Saved data entries:
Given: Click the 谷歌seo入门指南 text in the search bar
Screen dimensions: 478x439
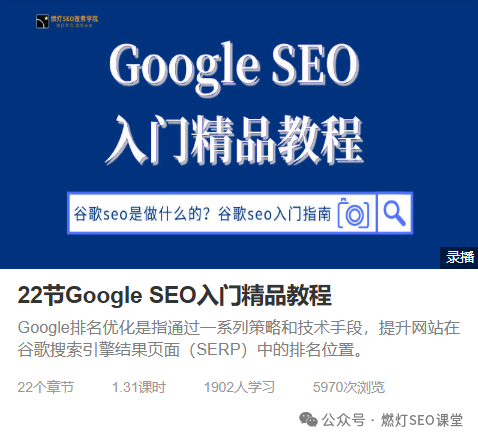Looking at the screenshot, I should (274, 214).
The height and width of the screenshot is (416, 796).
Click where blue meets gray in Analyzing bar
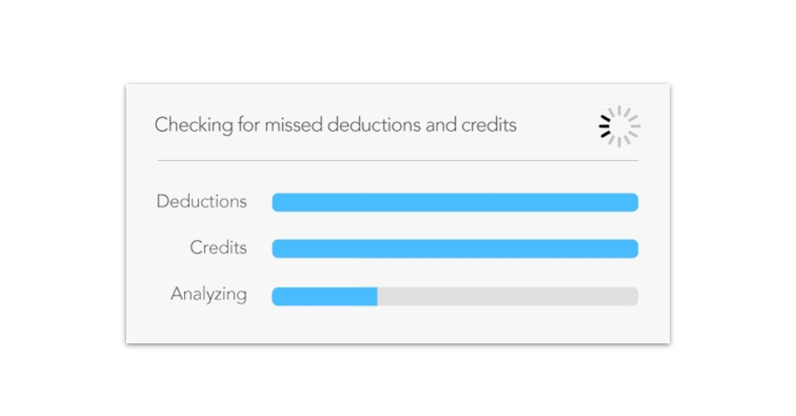pos(377,297)
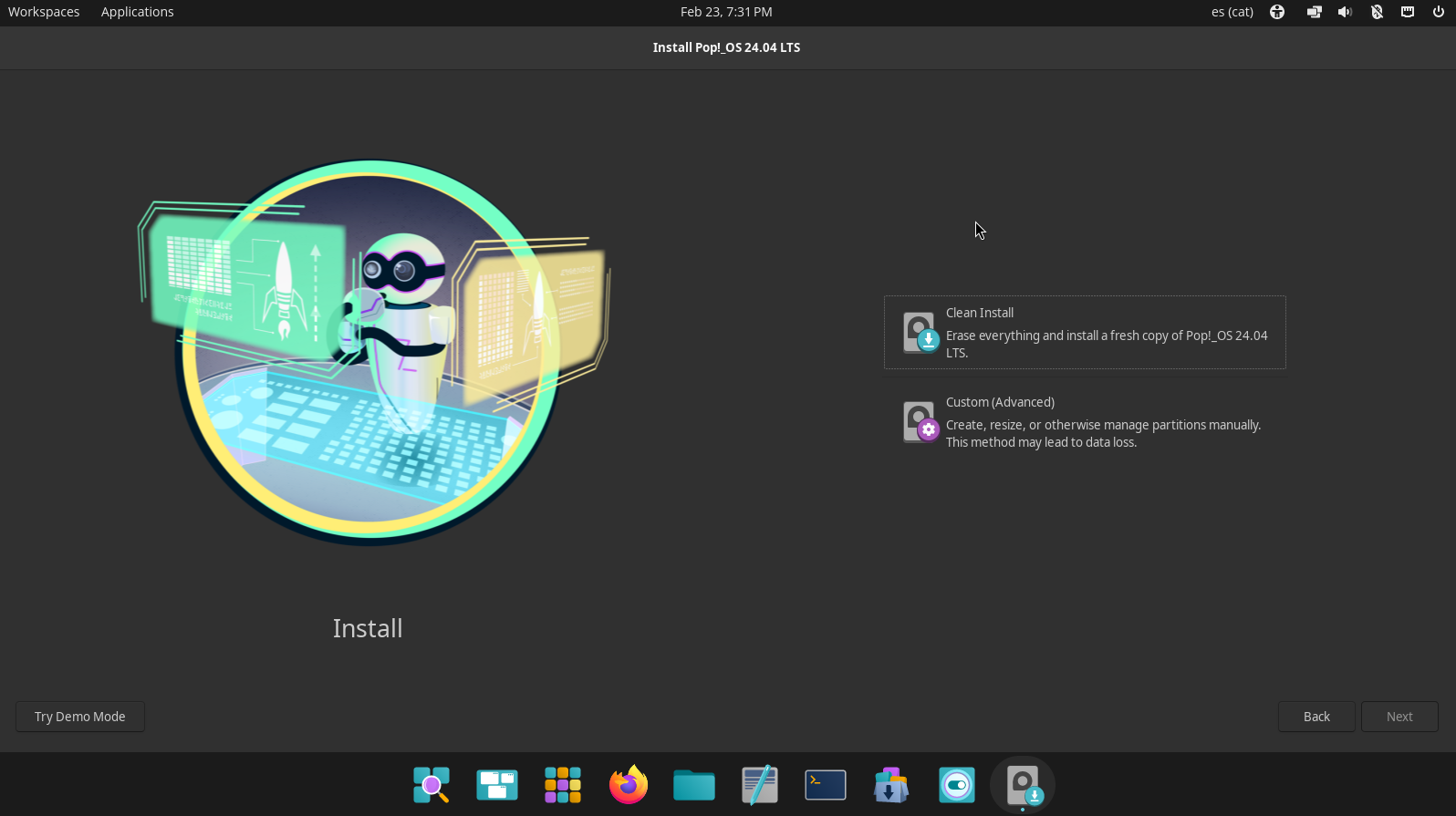Launch Firefox from the dock
Viewport: 1456px width, 816px height.
pyautogui.click(x=629, y=785)
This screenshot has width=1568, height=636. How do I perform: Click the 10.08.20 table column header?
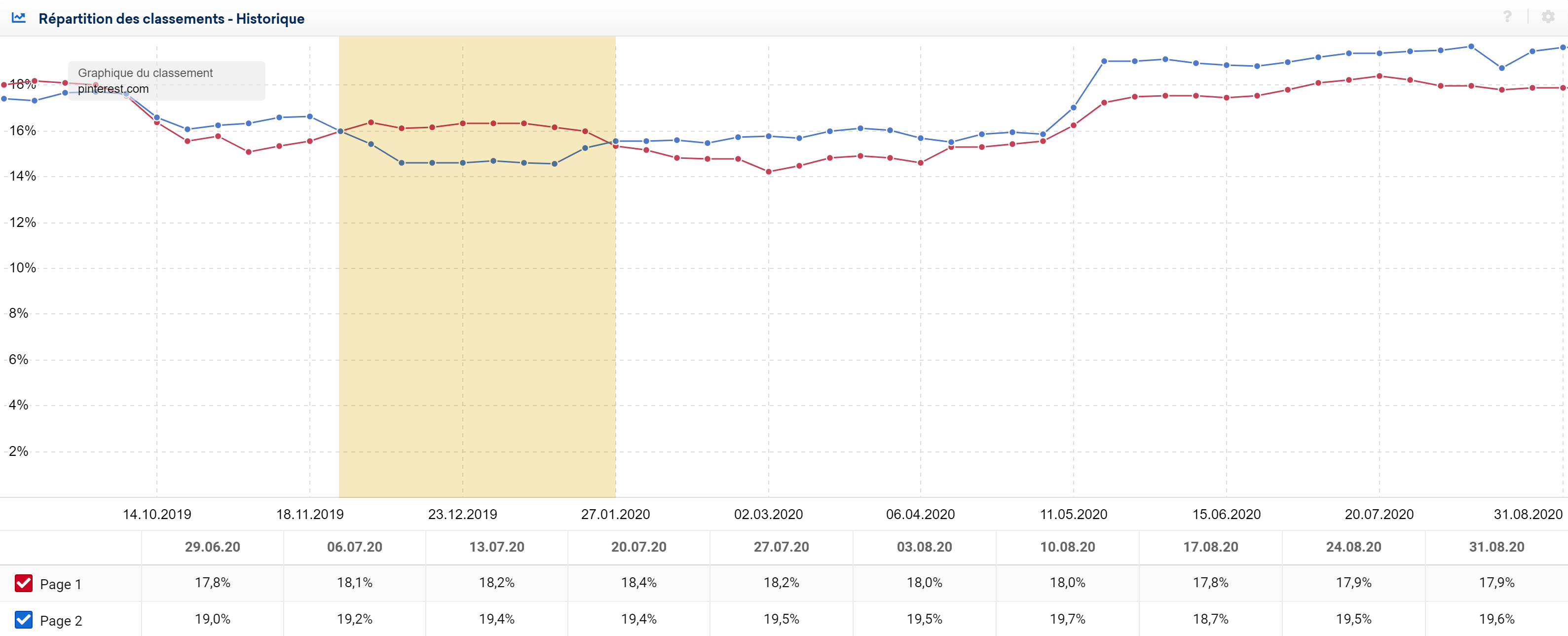click(x=1068, y=547)
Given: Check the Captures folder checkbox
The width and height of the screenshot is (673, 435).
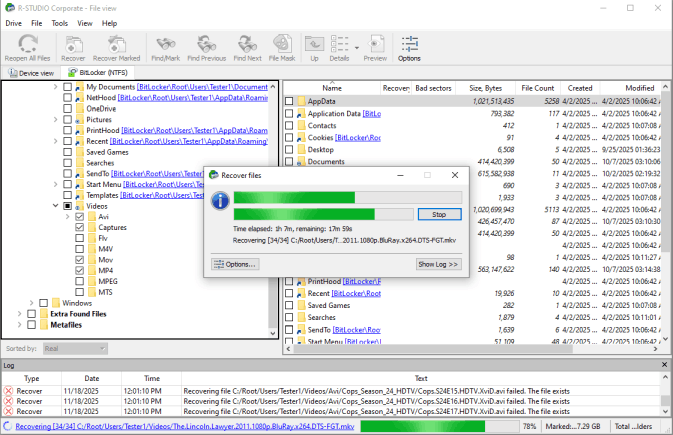Looking at the screenshot, I should (x=80, y=228).
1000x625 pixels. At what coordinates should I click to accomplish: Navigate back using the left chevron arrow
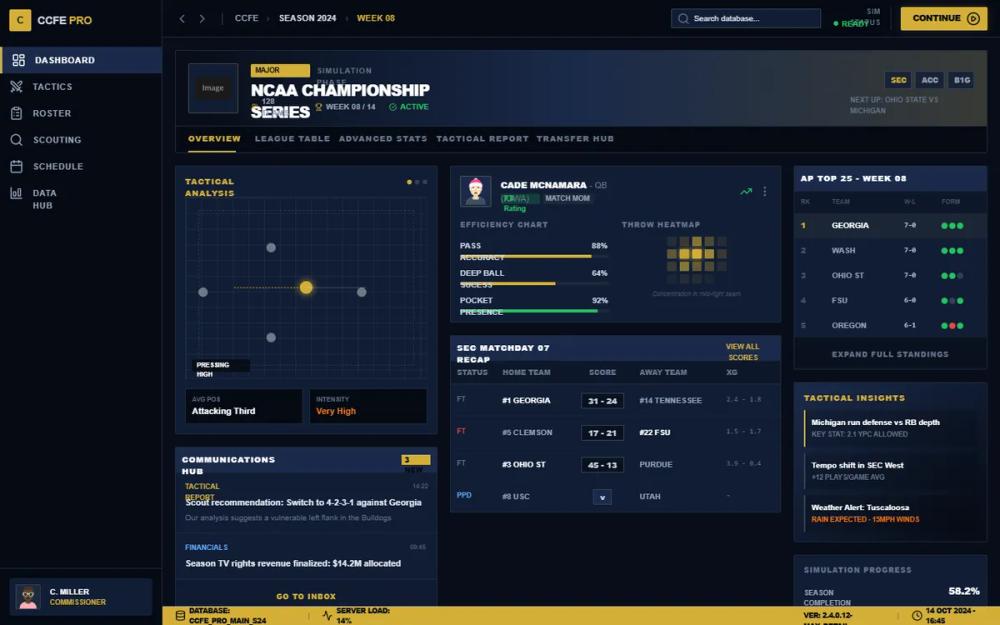(x=182, y=18)
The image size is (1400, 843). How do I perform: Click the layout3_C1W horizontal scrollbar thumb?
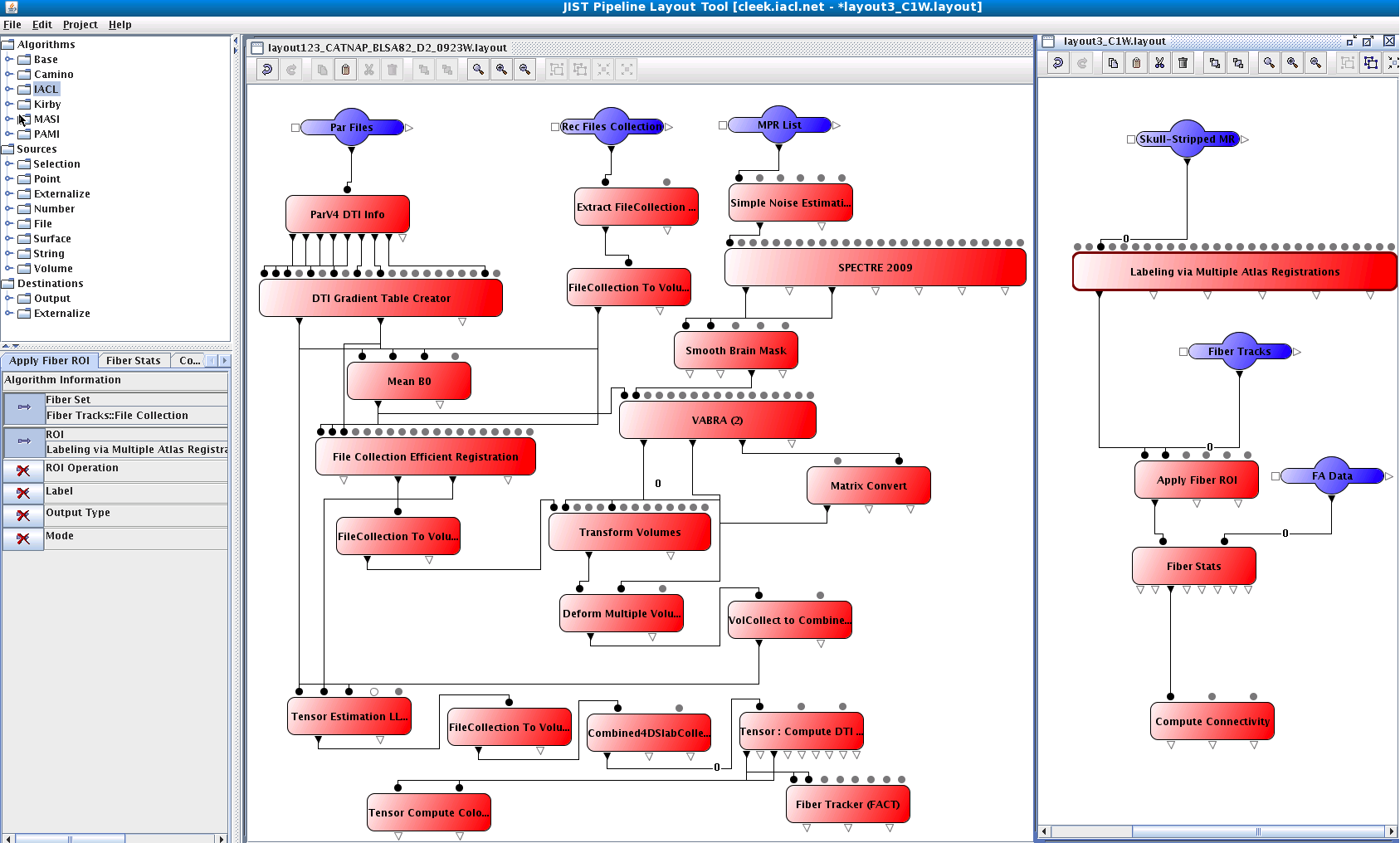click(x=1257, y=831)
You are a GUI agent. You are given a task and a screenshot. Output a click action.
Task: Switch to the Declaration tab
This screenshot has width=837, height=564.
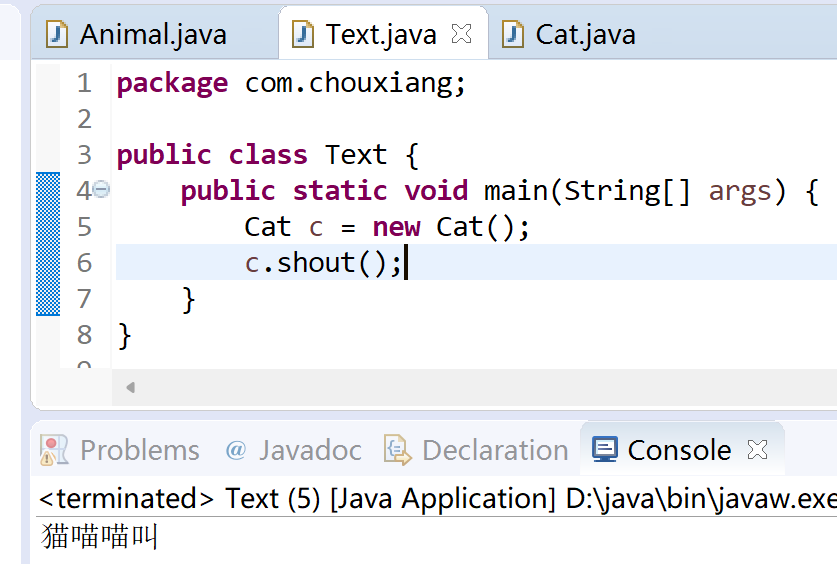pyautogui.click(x=495, y=450)
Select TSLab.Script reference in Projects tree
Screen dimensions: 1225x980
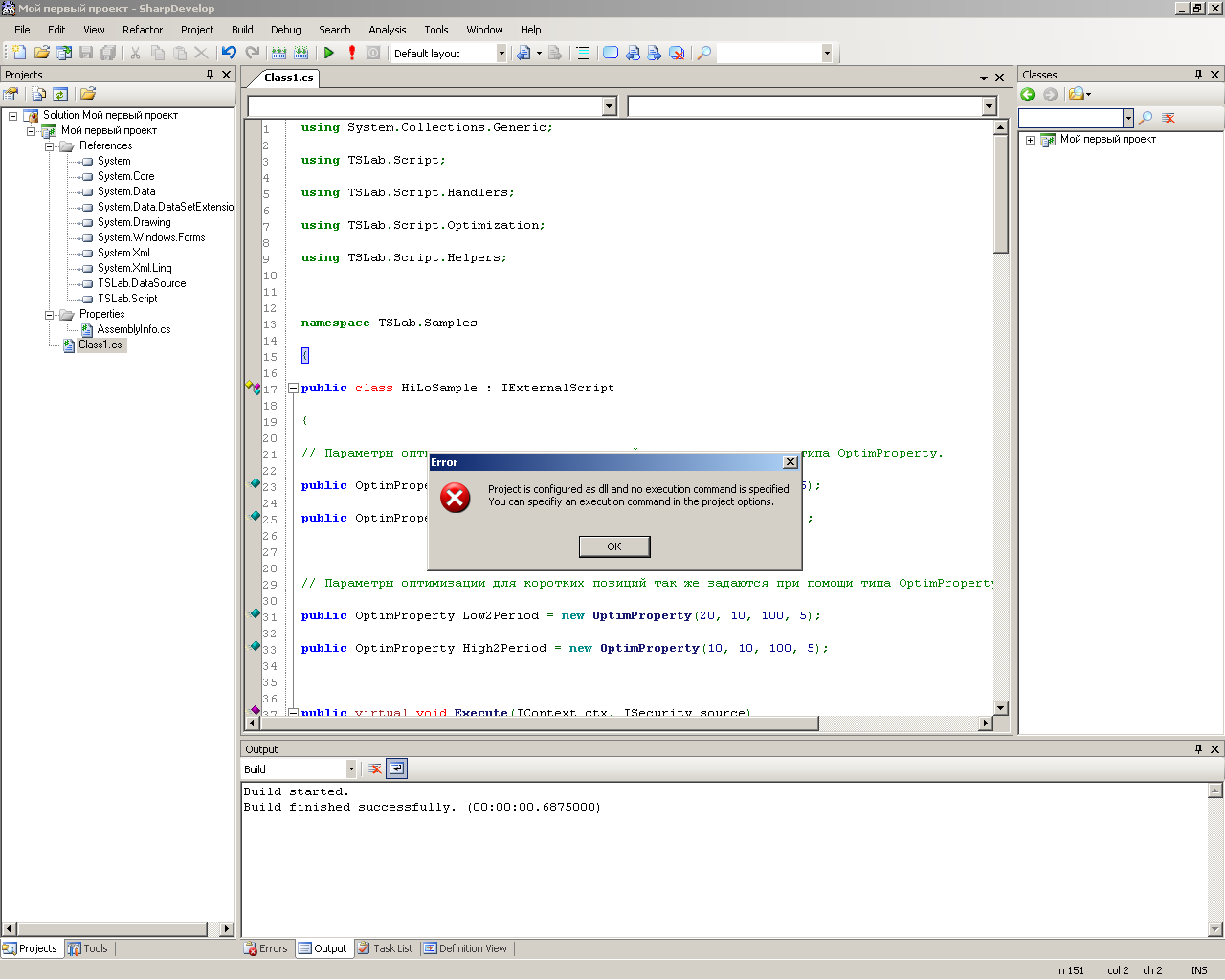126,299
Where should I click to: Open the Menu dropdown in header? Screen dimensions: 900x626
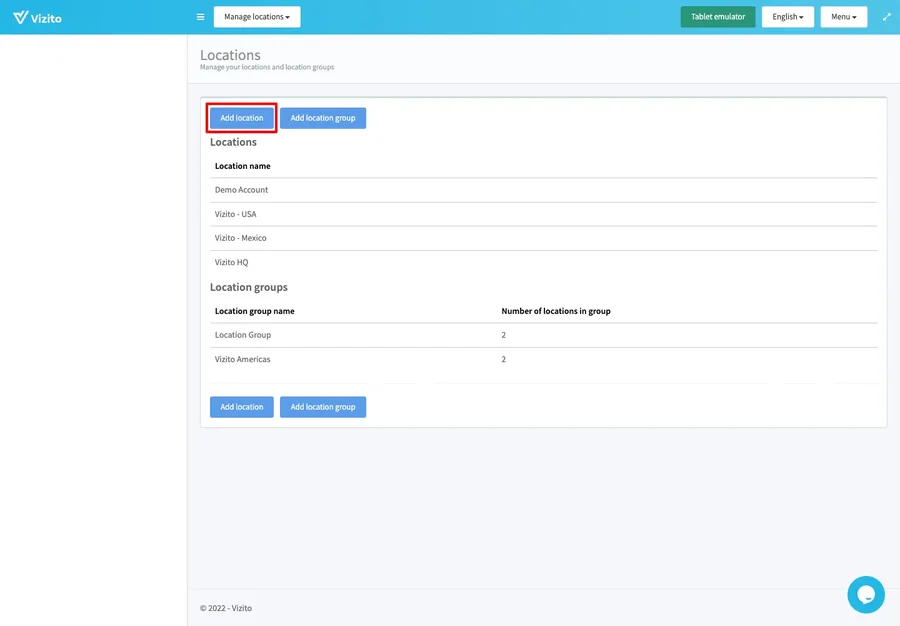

Aim of the task | Using the records above, return word for word the lines that begin at the one containing "This screenshot has width=1568, height=636." and end at the one containing "Task: Switch to the Declaration tab", both of them included and no pictures.

Solution to this problem |
This screenshot has width=1568, height=636. How do I perform: Click the 10.08.20 table column header?
click(x=1068, y=547)
Given: Check the Captures folder checkbox
The width and height of the screenshot is (673, 435).
Looking at the screenshot, I should (x=80, y=228).
1000x625 pixels. At what coordinates should I click to accomplish: Navigate back using the left chevron arrow
(x=182, y=18)
The image size is (1400, 843). How do I perform: Click the layout3_C1W horizontal scrollbar thumb?
click(x=1257, y=831)
You are a GUI agent. You are given a task and a screenshot. Output a click action.
Task: Switch to the Declaration tab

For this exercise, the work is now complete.